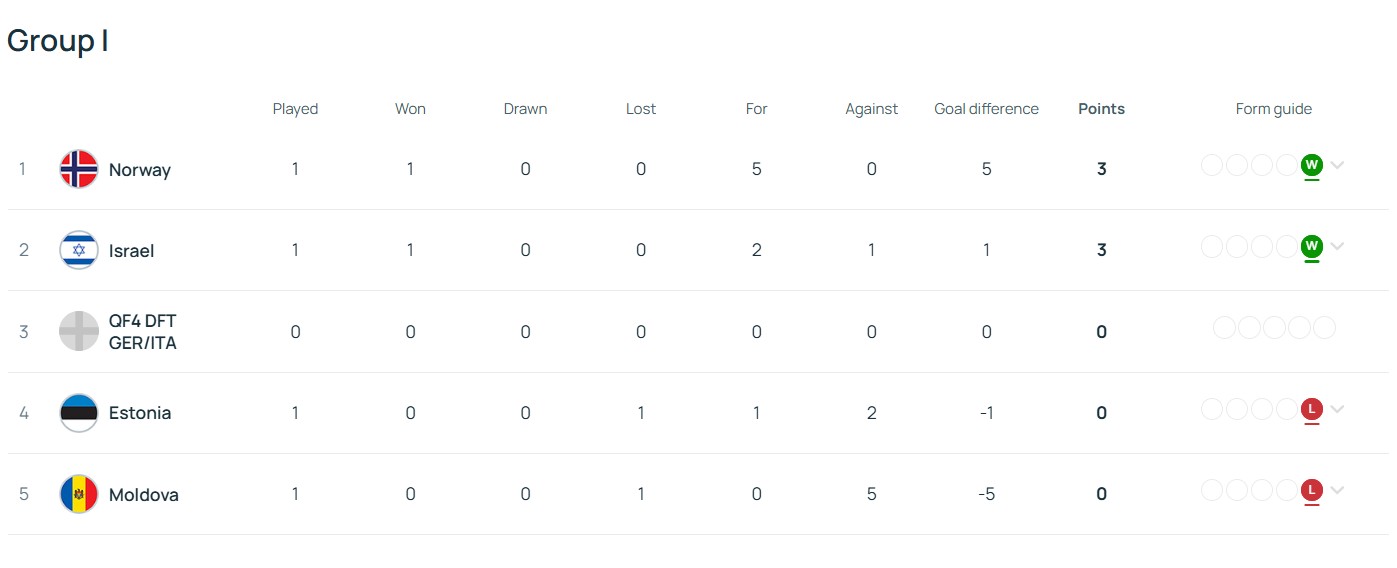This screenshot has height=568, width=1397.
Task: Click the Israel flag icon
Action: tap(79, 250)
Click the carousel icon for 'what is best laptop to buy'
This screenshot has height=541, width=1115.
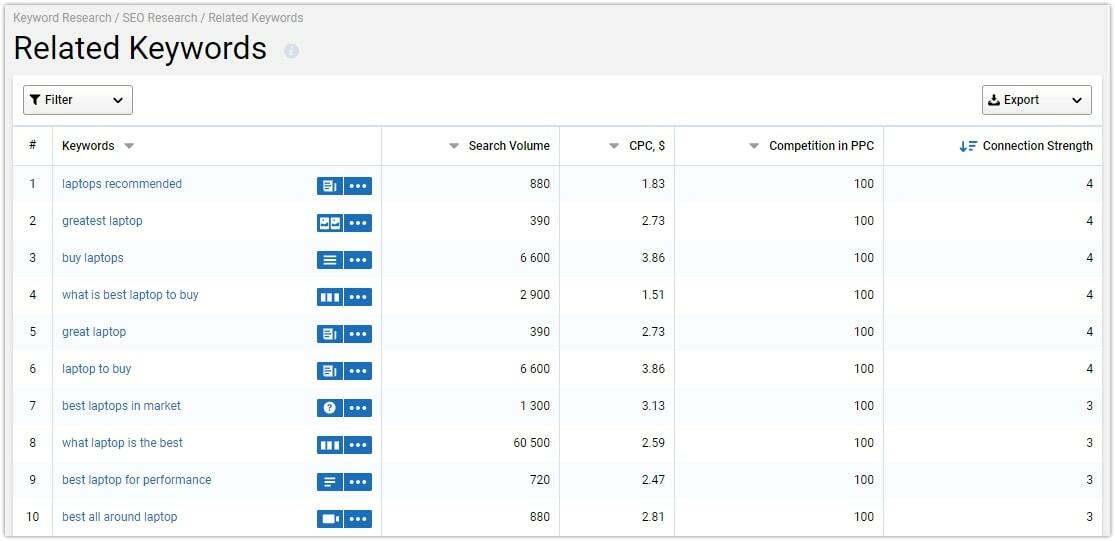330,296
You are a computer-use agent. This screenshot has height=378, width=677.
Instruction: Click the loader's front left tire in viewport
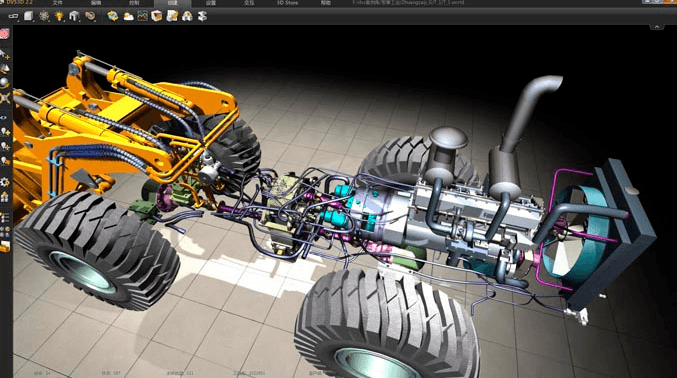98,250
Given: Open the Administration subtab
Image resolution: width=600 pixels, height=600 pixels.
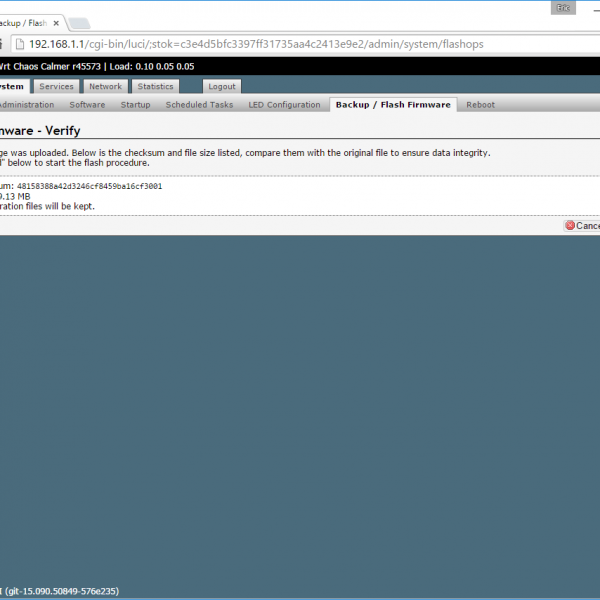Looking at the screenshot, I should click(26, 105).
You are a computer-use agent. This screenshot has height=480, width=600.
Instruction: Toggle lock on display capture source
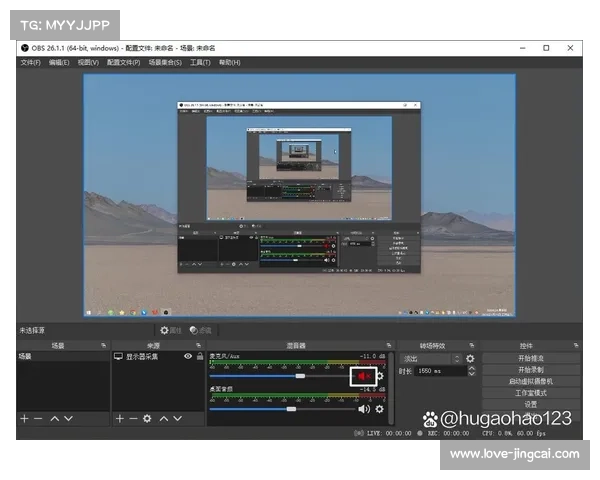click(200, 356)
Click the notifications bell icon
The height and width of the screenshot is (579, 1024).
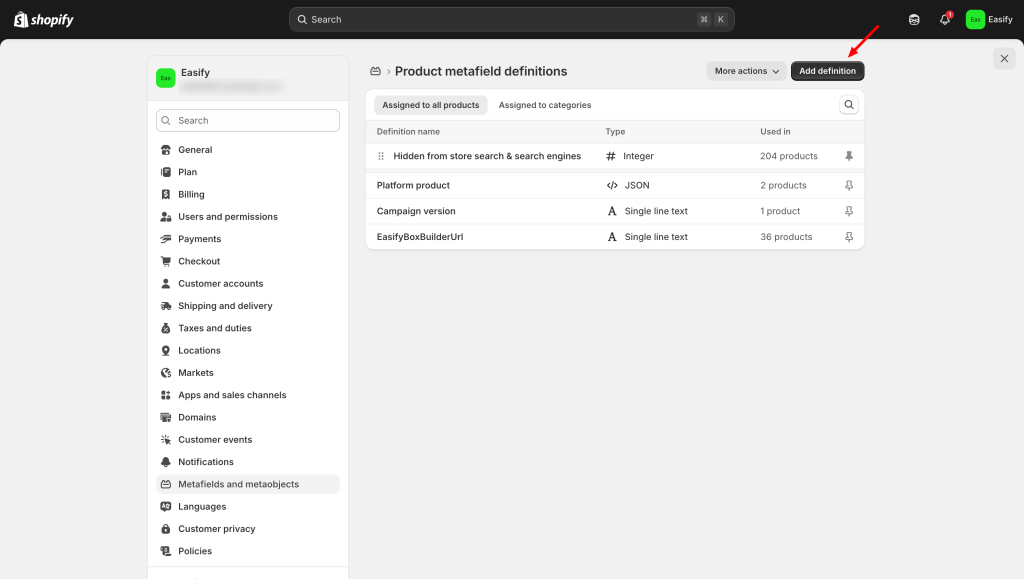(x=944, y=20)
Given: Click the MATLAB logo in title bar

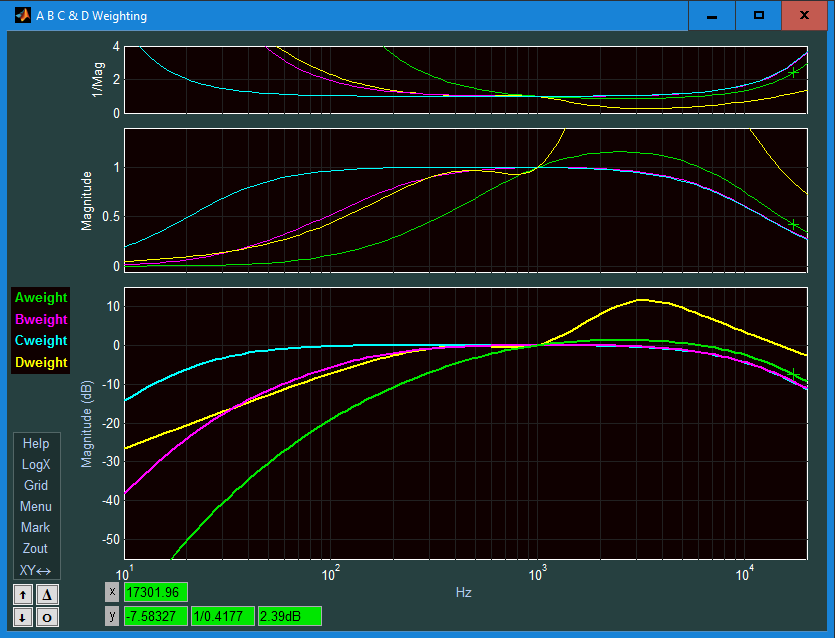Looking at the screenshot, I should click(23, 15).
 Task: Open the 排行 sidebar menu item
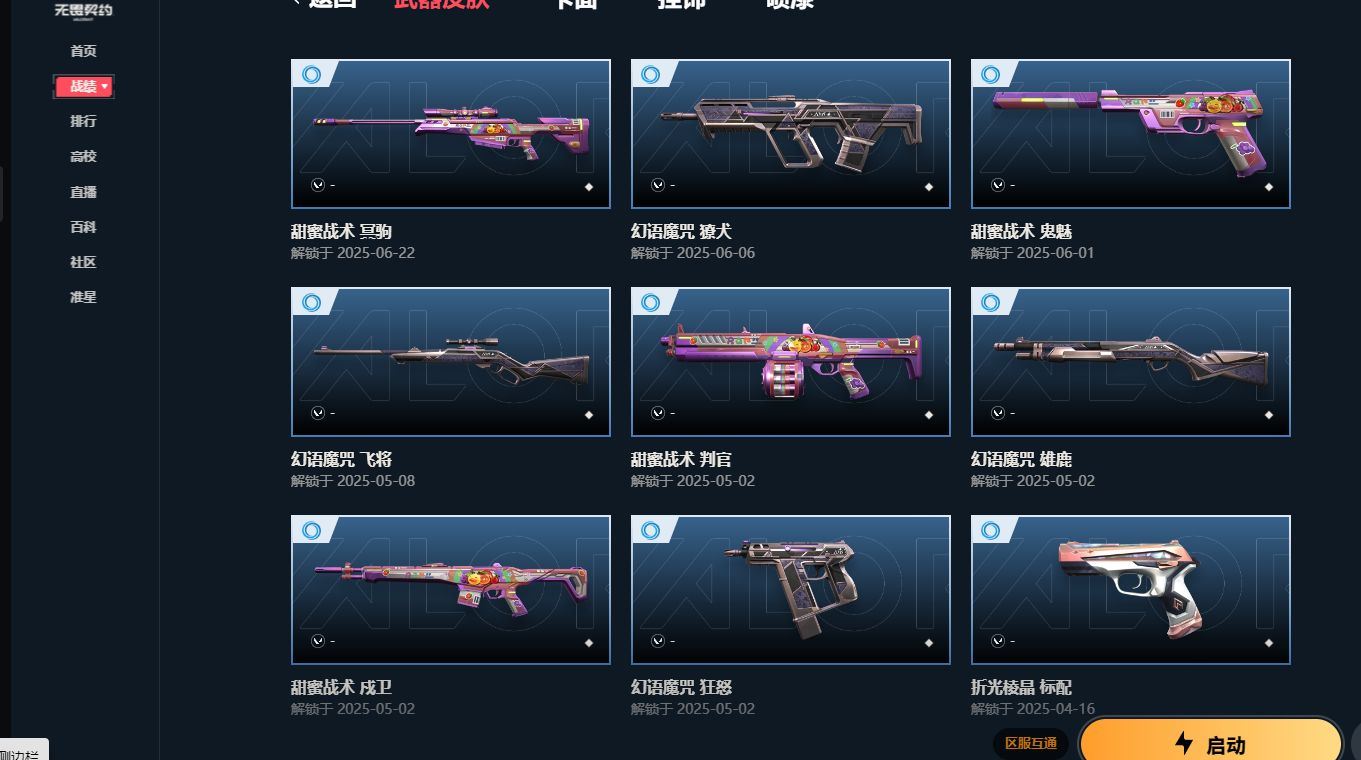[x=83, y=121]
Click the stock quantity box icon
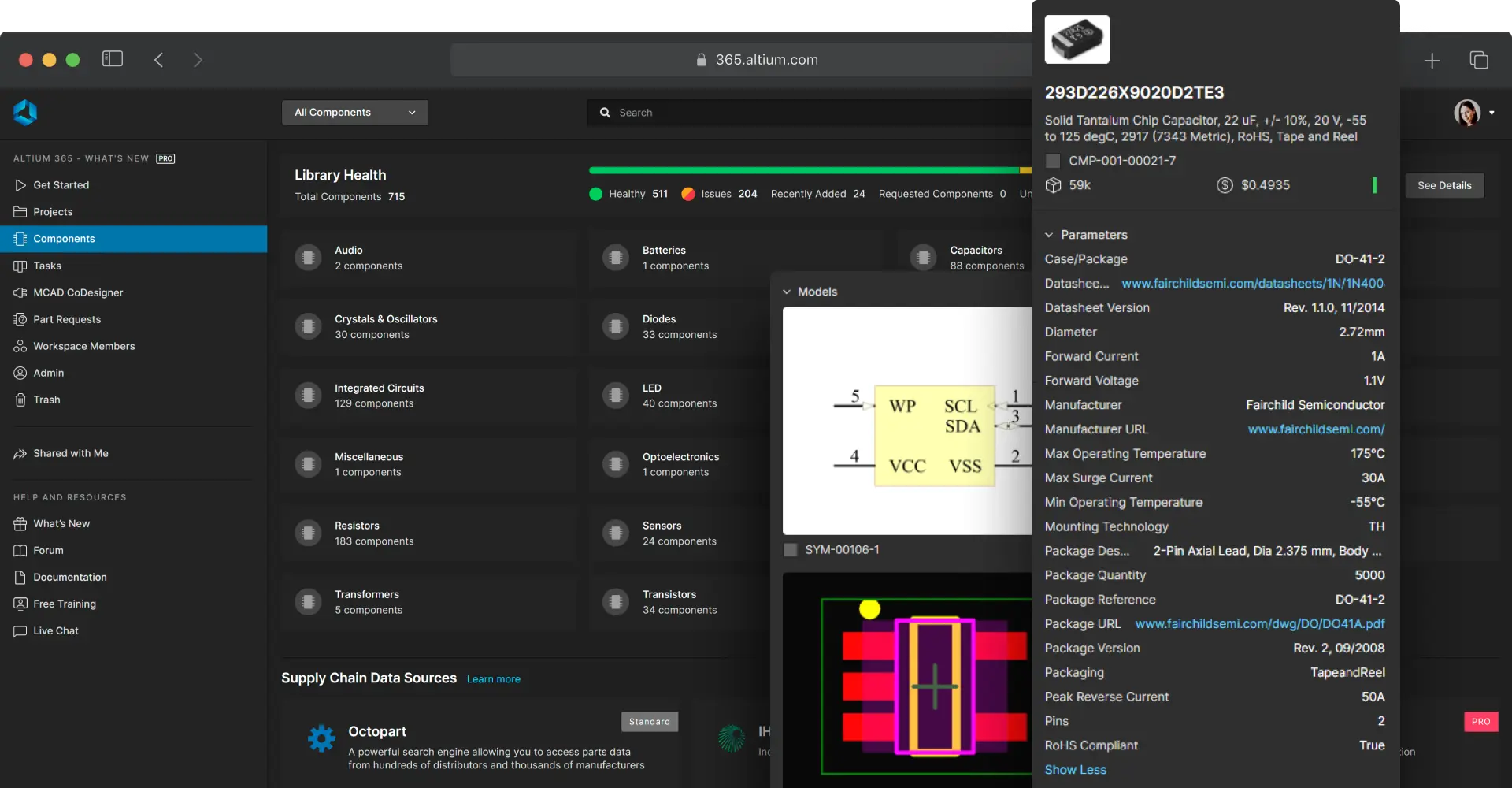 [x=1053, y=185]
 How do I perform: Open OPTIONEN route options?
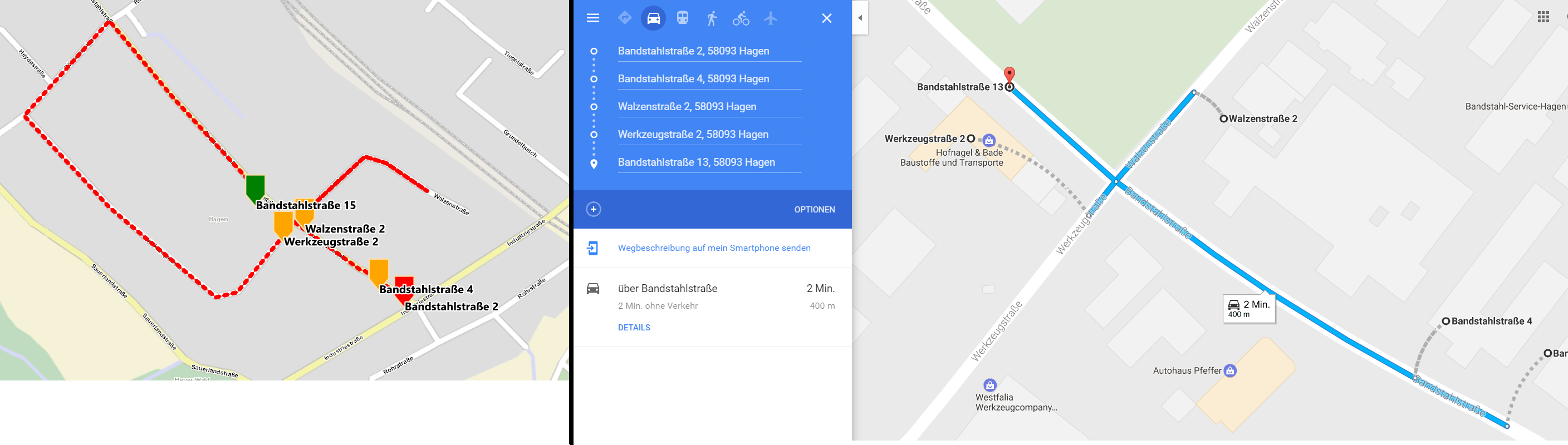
* * * * * * *
◆ **What you should do**: Write out the line that contains "Given: Open the Administration subtab" and every line after it to the end of the data, exactly as they stand. Omit the pictures.

◆ **Task response**:
Given: Open the Administration subtab
Image resolution: width=600 pixels, height=600 pixels.
Looking at the screenshot, I should click(26, 105).
You are a computer-use agent. This screenshot has height=480, width=600.
Instruction: Toggle lock on display capture source
click(200, 356)
Click the notifications bell icon
The height and width of the screenshot is (579, 1024).
(x=944, y=20)
Given: Click the MATLAB logo in title bar

Looking at the screenshot, I should click(23, 15).
 Task: Open the 排行 sidebar menu item
[x=83, y=121]
Click the stock quantity box icon
 [x=1053, y=185]
 How do I perform: Open OPTIONEN route options?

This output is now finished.